* What you should do
Once you have found the line with "The width and" in the records below, retype it and every line after it to the end exactly, with no pictures and nothing more.

** Opening Given entries block **

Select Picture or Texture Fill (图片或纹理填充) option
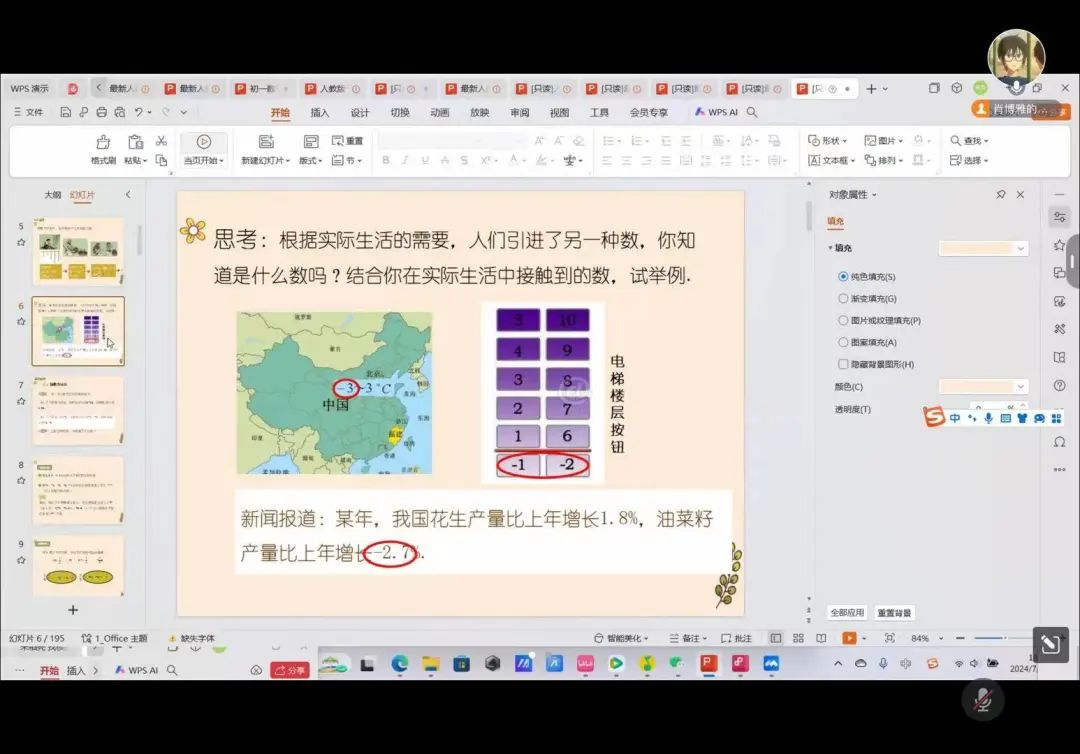 pyautogui.click(x=843, y=320)
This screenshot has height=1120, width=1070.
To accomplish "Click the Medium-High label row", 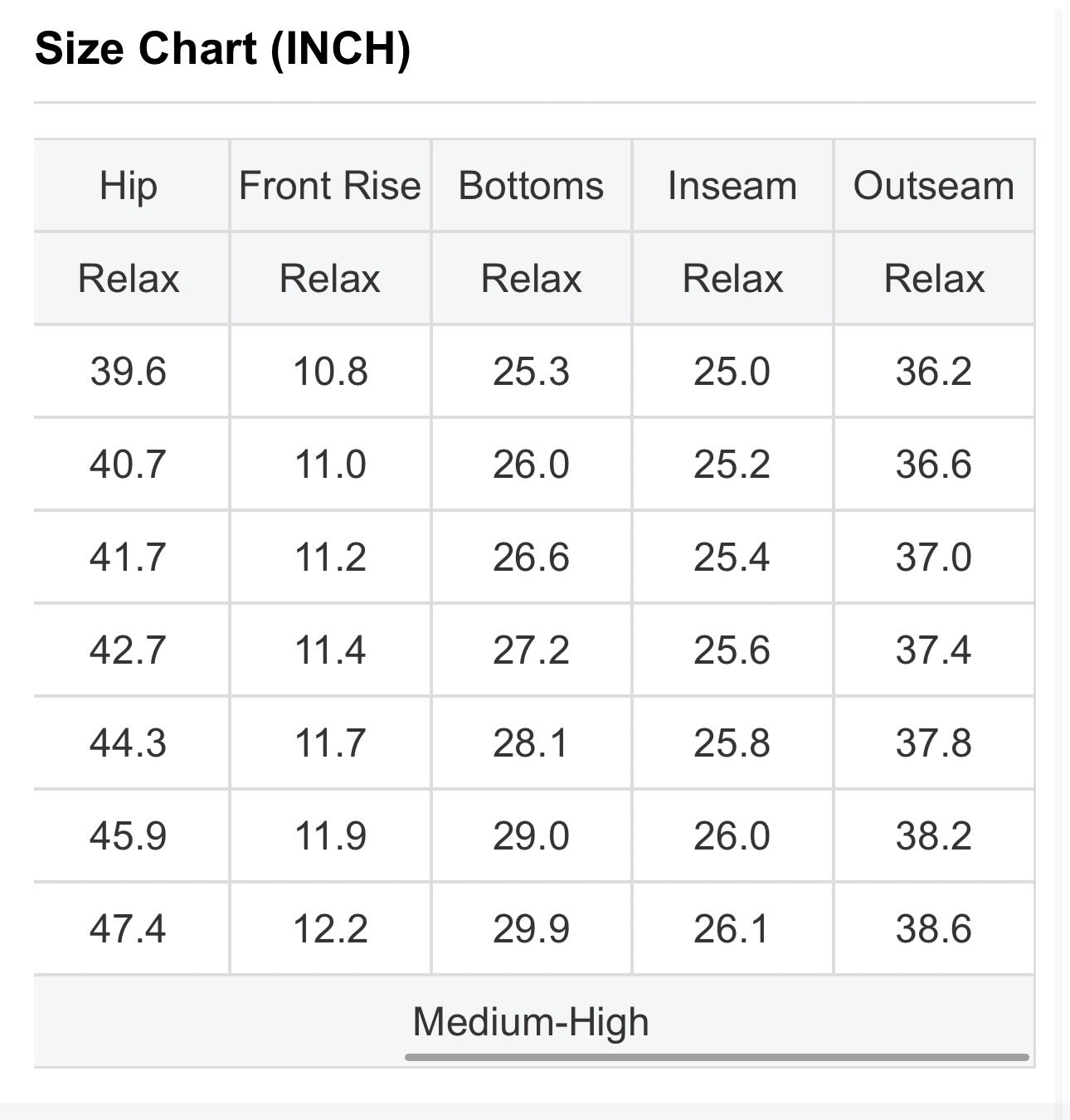I will [x=534, y=1021].
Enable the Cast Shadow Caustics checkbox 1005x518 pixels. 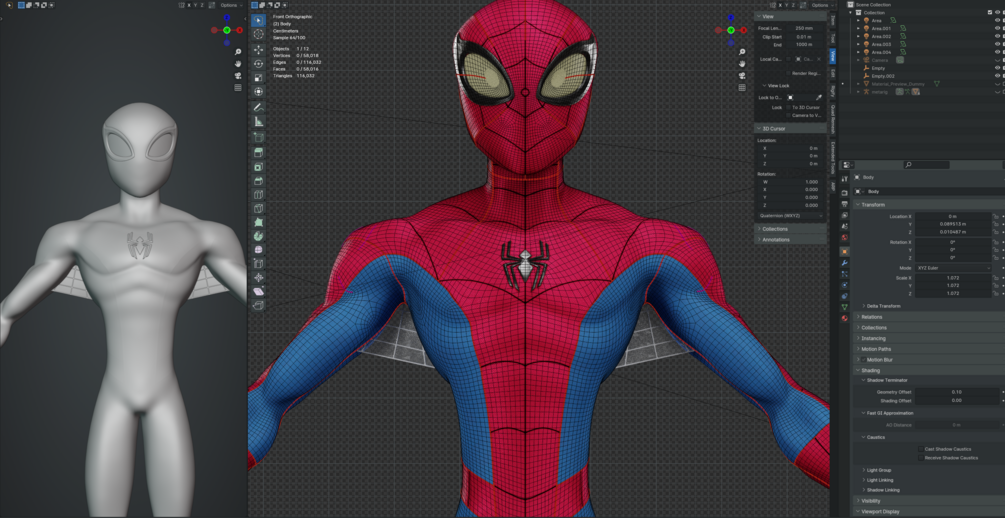(x=921, y=449)
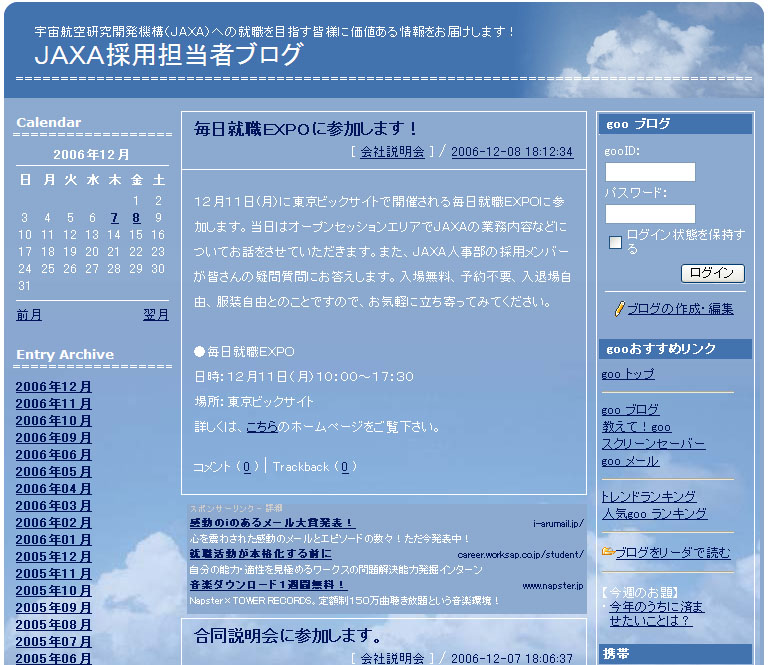The height and width of the screenshot is (665, 768).
Task: Visit the goo トップ link
Action: pyautogui.click(x=628, y=374)
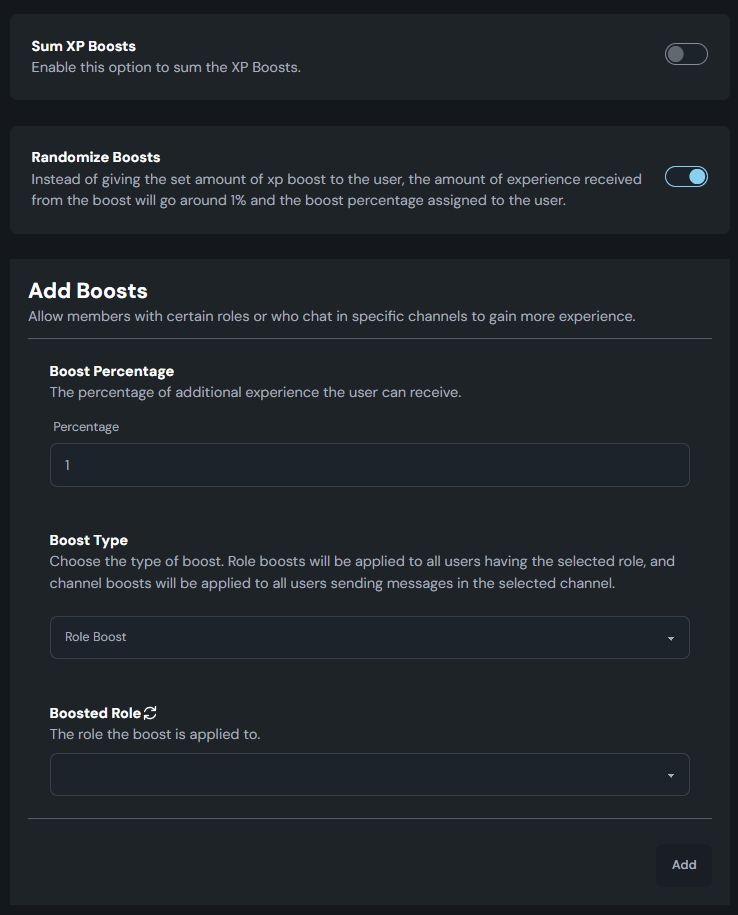Viewport: 738px width, 915px height.
Task: Click the Boosted Role dropdown caret arrow
Action: pos(671,776)
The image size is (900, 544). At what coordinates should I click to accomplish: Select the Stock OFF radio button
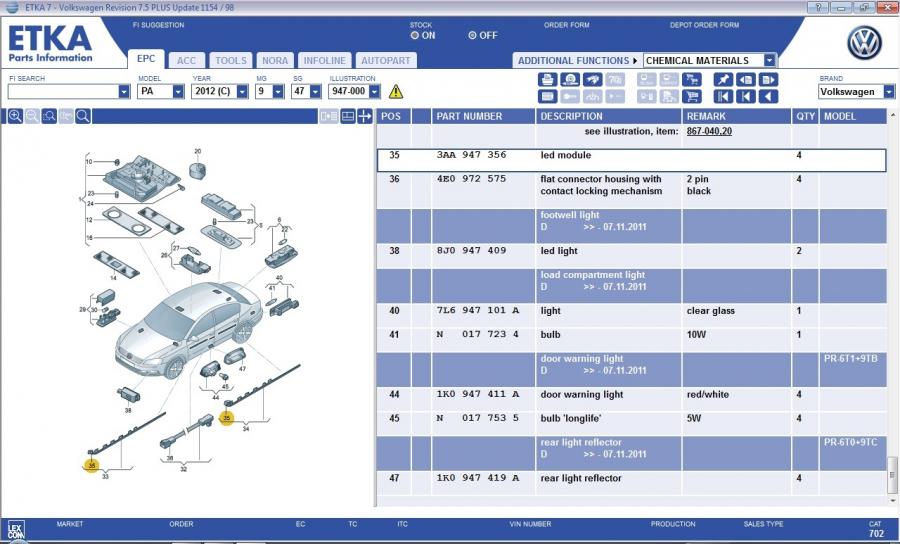473,36
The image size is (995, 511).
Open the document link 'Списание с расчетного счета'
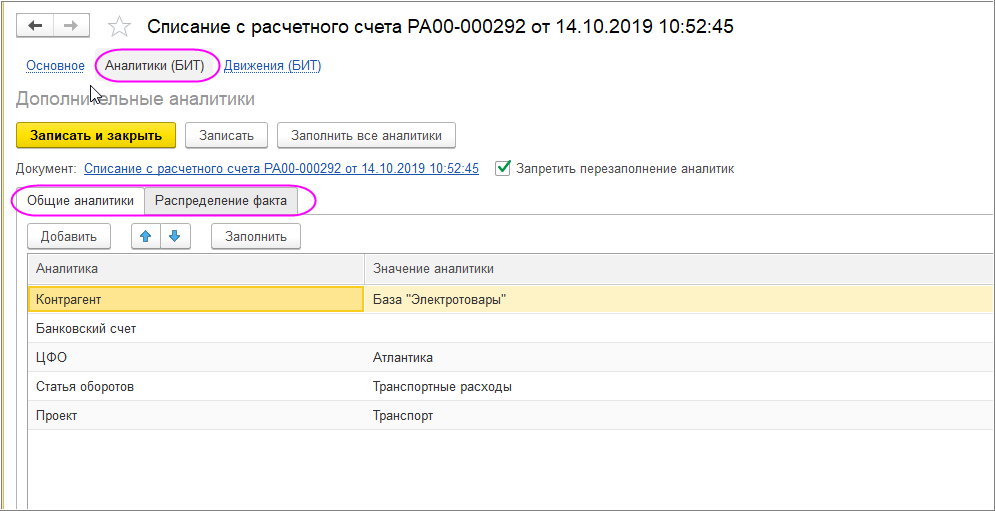click(281, 169)
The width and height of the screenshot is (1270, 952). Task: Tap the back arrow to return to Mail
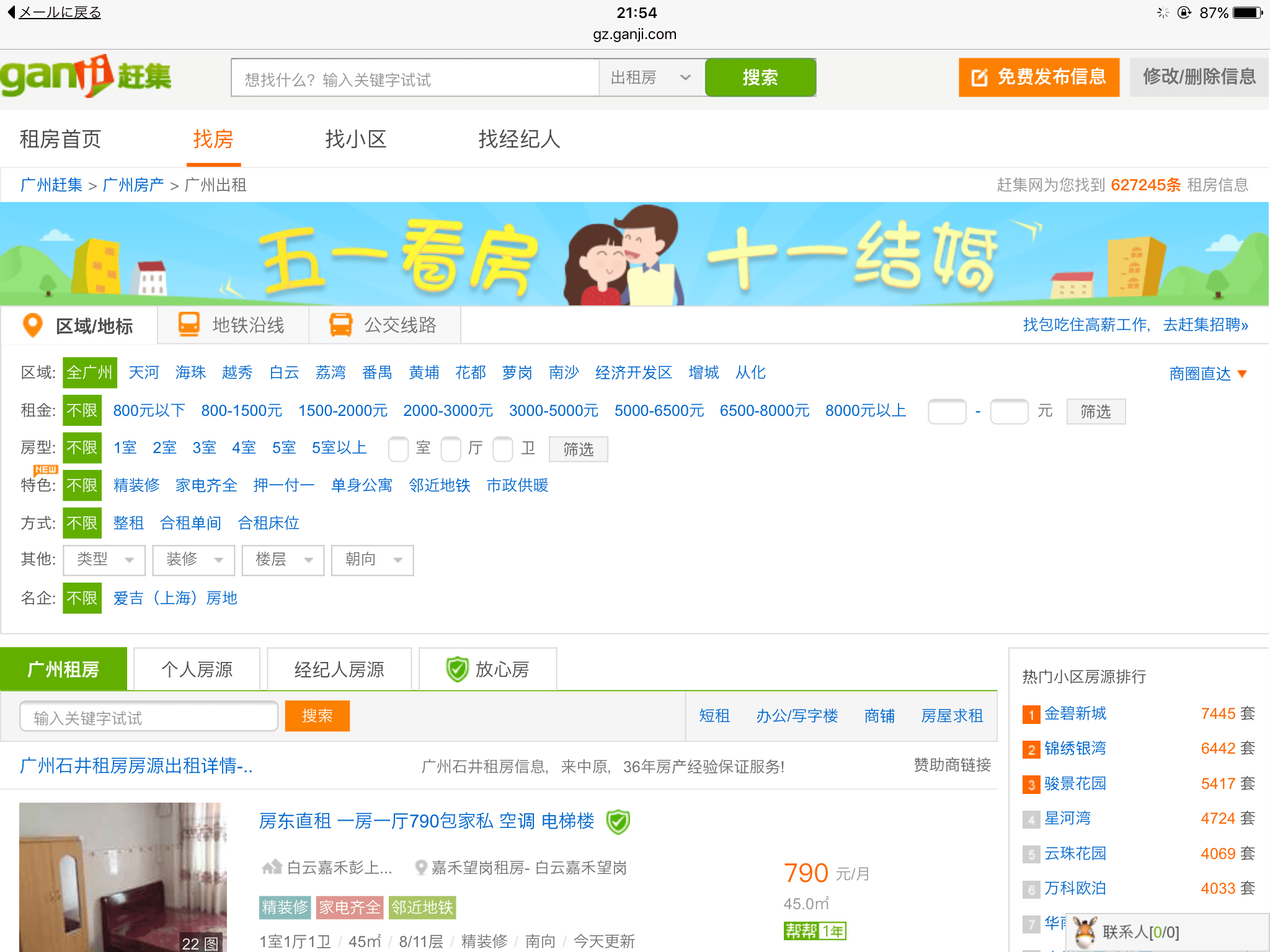(x=11, y=12)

** Closing Given entries block **

* Task solution
The width and height of the screenshot is (1270, 952). Task: Tap the back arrow to return to Mail
(x=11, y=12)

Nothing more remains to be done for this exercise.